EXERCISE DIRECTIONS >> With any pictures left out, restate word for word the lines in the listing below from the one holding "You are a computer-use" through the last.

--- START ---

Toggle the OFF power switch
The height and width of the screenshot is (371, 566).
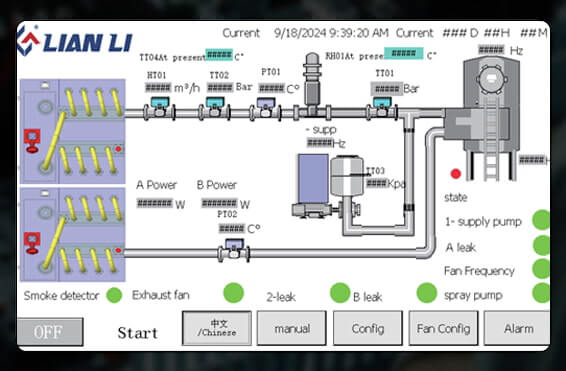coord(50,332)
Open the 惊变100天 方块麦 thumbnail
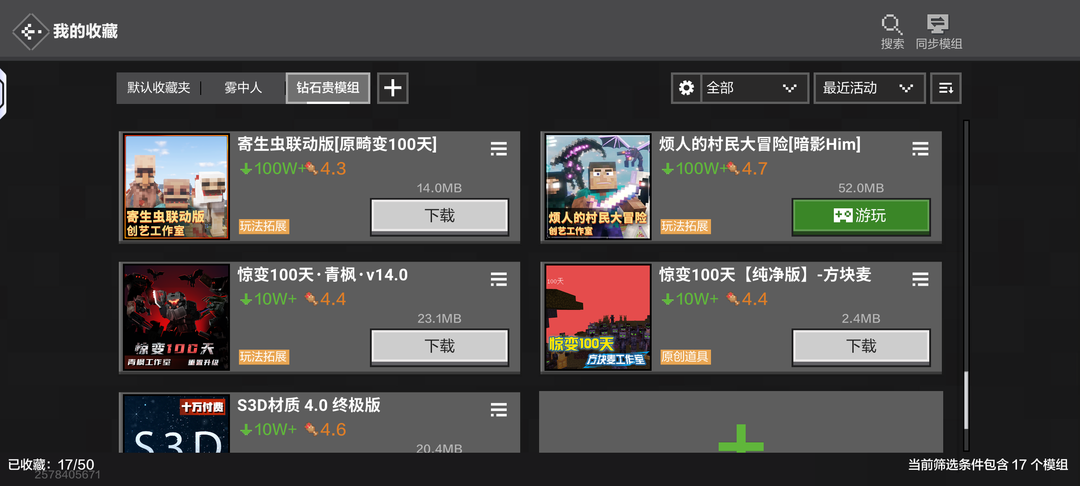Viewport: 1080px width, 486px height. click(x=598, y=317)
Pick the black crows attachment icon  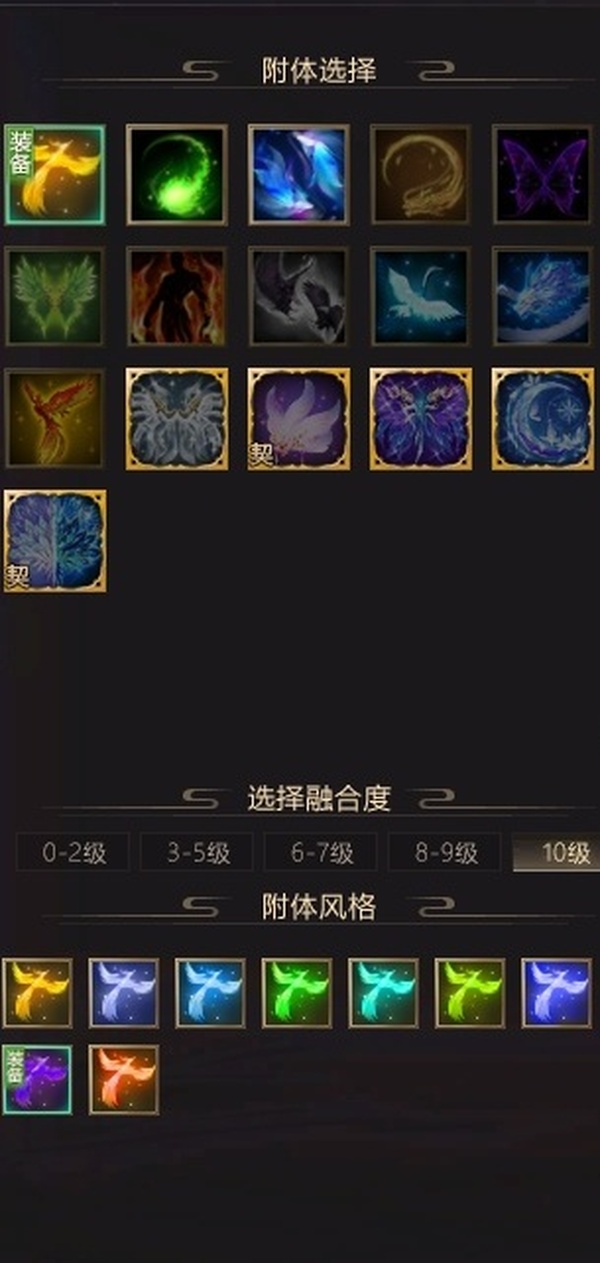299,296
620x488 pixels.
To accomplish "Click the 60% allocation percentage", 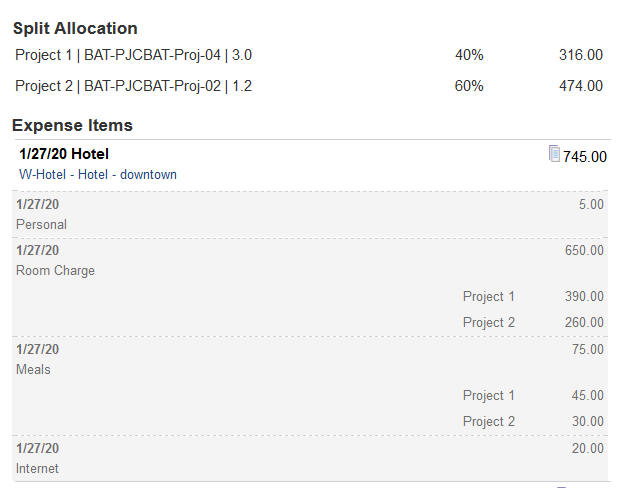I will coord(469,86).
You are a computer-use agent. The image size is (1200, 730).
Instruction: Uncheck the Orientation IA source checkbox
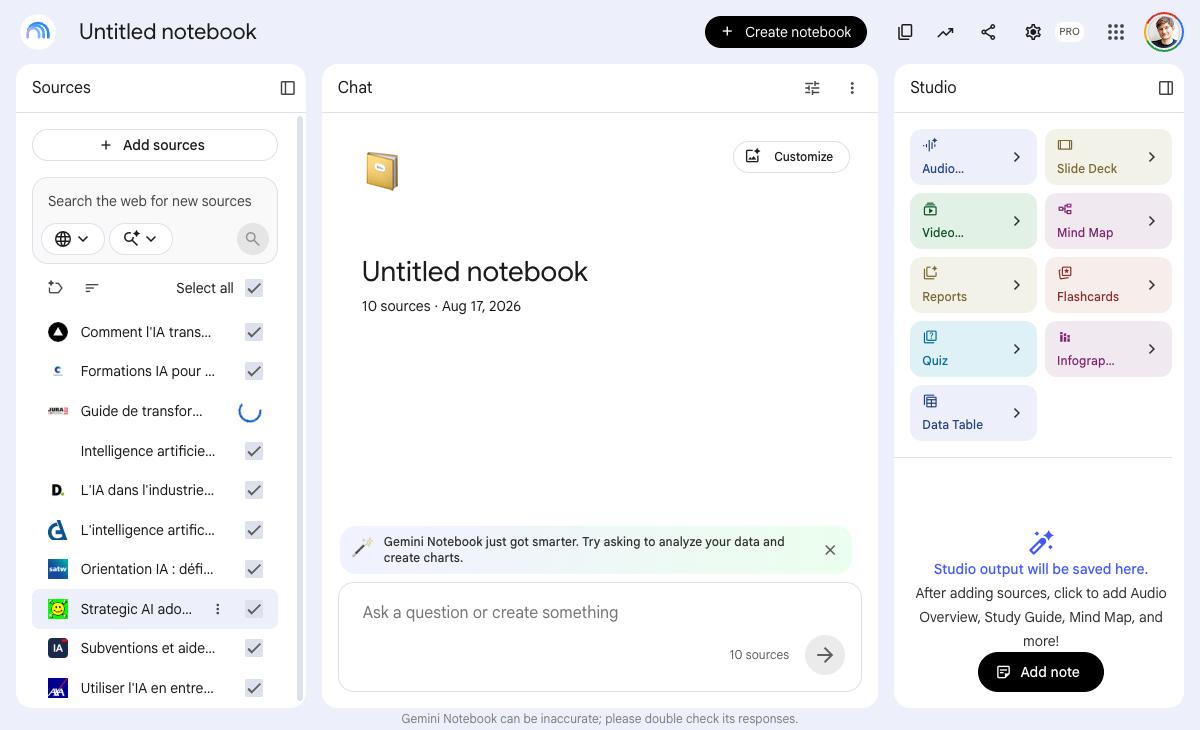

--- END ---

OUTPUT OF THE TASK >>
You are a computer-use agent. The image size is (1200, 730).
Instruction: Uncheck the Orientation IA source checkbox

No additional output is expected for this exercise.